Interesting question and in most cases this will be a challenge to get working and will be a combination of support from:

• Client Side OAuth libraries
• Authorization Servers

COMPLIANT LIBRARY

The oidc-client-js library demonstrates the required technique, via a state store per redirect. Last man will then win, as you say, without any errors for end users.

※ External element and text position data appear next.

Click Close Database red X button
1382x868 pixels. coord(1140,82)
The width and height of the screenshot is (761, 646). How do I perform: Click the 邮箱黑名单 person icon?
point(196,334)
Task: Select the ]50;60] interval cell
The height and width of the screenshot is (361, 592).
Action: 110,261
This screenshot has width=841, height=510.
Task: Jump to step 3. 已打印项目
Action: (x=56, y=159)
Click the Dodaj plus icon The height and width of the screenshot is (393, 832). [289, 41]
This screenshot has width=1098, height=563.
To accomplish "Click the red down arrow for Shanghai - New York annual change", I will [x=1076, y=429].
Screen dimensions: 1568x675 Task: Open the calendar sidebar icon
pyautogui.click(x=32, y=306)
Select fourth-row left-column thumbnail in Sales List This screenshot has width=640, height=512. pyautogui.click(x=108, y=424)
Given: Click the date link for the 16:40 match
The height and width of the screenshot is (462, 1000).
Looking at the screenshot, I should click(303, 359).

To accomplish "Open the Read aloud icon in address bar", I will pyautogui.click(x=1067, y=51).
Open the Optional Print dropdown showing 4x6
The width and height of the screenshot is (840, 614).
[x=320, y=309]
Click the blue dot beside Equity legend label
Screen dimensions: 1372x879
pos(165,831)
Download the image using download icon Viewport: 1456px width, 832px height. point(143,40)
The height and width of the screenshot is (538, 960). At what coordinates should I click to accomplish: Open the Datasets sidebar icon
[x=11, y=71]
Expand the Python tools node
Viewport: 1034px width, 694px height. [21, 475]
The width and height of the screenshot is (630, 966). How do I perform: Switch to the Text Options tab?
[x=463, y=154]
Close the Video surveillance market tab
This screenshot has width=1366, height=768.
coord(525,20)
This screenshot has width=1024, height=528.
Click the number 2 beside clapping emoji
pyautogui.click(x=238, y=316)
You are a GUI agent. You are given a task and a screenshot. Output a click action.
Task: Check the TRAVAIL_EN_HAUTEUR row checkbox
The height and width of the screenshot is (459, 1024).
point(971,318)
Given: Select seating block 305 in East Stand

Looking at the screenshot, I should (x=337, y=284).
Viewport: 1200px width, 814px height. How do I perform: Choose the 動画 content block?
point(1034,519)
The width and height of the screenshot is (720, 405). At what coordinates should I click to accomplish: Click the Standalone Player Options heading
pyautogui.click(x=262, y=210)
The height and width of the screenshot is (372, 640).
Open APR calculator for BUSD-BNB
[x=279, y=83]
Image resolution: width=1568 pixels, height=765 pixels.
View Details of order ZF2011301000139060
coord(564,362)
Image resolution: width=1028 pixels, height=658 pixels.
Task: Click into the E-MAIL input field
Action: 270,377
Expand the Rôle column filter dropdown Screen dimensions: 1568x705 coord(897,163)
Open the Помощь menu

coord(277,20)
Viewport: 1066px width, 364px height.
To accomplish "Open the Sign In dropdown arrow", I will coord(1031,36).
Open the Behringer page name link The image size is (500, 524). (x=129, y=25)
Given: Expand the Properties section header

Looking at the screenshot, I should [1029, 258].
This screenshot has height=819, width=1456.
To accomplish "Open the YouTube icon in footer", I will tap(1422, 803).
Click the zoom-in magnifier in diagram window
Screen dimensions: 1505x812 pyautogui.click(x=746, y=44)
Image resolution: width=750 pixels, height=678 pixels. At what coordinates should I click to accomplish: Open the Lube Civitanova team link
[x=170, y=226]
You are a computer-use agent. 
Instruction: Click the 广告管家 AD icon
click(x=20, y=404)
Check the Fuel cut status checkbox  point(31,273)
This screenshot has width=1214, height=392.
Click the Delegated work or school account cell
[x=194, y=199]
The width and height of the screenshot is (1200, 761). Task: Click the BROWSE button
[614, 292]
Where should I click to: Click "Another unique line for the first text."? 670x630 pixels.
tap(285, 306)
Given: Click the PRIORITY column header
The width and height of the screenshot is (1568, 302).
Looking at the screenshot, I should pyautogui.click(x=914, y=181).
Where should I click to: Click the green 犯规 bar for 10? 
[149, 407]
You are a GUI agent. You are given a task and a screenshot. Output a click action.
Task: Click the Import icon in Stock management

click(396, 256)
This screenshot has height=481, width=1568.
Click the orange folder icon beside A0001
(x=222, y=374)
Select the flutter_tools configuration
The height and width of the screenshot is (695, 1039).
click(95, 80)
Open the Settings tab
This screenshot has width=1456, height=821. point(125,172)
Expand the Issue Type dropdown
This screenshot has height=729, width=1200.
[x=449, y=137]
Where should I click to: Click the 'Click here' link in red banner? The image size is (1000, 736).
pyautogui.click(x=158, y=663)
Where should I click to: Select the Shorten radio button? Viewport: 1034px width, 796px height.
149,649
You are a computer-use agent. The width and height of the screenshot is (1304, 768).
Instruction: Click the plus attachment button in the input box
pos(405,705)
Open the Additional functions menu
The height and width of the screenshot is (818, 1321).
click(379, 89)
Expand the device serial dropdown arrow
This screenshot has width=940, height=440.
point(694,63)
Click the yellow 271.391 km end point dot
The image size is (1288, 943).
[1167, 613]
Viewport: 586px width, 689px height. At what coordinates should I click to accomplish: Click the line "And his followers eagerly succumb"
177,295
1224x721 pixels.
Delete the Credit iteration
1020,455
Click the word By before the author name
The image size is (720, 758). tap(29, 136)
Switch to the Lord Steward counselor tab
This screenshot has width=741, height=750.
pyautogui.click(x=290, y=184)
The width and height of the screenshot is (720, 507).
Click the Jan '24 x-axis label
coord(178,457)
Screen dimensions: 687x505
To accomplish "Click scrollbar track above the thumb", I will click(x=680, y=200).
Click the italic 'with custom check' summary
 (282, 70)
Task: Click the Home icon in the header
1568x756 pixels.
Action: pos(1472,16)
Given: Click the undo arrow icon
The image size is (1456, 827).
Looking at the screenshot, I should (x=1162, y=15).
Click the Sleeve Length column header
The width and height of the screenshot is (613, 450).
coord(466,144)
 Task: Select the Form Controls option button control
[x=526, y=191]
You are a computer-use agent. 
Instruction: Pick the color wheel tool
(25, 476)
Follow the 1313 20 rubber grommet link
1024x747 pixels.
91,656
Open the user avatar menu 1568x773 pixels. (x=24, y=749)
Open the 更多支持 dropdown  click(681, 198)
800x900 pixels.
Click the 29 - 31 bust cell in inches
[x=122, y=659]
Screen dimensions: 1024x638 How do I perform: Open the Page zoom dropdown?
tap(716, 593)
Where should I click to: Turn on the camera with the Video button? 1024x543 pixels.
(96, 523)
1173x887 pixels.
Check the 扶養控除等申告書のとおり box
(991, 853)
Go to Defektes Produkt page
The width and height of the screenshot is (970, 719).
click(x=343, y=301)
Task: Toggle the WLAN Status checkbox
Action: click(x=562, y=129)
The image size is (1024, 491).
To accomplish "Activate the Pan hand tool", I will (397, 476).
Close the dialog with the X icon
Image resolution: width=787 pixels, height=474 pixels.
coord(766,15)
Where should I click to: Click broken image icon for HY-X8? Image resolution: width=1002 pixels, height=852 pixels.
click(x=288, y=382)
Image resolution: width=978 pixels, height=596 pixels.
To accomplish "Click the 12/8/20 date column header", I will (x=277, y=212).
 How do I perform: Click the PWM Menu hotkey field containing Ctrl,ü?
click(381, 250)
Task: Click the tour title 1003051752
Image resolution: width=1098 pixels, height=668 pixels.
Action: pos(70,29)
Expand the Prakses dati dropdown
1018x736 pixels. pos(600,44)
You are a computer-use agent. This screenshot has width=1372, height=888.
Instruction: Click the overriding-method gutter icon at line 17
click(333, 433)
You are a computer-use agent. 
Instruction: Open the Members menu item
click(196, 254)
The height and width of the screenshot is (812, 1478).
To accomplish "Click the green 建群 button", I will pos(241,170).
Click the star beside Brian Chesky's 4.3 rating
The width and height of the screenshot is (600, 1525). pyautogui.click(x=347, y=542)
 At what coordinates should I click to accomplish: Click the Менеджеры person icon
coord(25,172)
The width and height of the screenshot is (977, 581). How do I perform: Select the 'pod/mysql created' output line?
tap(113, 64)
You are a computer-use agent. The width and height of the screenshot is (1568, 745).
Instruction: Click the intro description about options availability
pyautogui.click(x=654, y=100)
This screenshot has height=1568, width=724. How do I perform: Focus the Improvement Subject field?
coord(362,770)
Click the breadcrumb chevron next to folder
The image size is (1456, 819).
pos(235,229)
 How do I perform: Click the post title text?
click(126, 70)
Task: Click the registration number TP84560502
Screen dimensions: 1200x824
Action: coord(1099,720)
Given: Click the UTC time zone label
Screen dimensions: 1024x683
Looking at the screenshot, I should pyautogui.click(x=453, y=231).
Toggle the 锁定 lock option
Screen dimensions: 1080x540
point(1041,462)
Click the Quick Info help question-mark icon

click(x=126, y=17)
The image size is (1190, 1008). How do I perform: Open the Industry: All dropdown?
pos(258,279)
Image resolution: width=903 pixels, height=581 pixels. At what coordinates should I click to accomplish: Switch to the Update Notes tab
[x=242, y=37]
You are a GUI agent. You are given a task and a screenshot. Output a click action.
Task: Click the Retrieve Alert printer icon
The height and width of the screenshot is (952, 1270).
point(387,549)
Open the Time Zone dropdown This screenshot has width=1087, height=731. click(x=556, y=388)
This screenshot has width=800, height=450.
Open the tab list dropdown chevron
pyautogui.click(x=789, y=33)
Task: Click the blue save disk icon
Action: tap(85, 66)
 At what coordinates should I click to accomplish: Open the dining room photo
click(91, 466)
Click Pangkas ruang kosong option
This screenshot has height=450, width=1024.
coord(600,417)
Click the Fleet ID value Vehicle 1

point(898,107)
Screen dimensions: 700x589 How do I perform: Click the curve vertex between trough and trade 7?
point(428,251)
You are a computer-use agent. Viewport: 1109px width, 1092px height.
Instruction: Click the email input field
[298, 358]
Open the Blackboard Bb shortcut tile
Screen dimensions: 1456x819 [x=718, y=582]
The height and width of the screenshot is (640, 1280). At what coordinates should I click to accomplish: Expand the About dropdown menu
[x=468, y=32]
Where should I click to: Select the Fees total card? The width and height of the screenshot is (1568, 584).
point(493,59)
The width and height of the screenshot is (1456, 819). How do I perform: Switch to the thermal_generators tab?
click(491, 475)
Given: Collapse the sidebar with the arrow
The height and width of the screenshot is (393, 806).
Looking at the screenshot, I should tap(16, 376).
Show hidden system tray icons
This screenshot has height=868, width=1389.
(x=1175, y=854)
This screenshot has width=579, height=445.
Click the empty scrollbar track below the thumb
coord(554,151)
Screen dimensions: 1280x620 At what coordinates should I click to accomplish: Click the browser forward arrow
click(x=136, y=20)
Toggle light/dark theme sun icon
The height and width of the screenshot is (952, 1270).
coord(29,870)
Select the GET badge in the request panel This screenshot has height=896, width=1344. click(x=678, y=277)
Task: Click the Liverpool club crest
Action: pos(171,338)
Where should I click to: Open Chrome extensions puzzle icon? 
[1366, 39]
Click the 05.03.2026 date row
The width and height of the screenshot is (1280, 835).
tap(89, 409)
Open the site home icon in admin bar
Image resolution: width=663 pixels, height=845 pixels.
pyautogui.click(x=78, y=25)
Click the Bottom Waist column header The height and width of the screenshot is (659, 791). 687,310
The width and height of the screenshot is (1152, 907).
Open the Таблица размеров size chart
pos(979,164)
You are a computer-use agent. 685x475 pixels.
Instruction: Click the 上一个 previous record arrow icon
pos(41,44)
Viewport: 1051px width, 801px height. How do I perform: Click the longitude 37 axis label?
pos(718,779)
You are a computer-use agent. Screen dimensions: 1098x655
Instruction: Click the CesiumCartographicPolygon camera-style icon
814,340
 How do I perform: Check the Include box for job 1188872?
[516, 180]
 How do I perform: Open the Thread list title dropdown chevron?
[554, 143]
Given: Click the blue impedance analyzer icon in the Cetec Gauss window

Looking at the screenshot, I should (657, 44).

It is one of those usability areas where a client side Web UI has greater control than redirects triggered by server side web stacks, such as ASP.Net / Spring Boot.

VISUALISING THE BEHAVIOUR

Run my Online OAuth SPA and trigger 2 redirects, but do not log onto either. Then browse to this URL and look in the browser's local storage tools at the redirect state:

• https://web.authsamples.com/spa/#loggedout

The last man to win will then update the user store, whose data is used for subsequent renewal redirects and token validation (note that my SPA stores the actual tokens in memory rather than in this user store):

NON COMPLIANT AUTHORIZATION SERVER

Unfortunately my Online Authorization Server (AWS Cognito) does not like receiving 2 logins like this and the second login fails.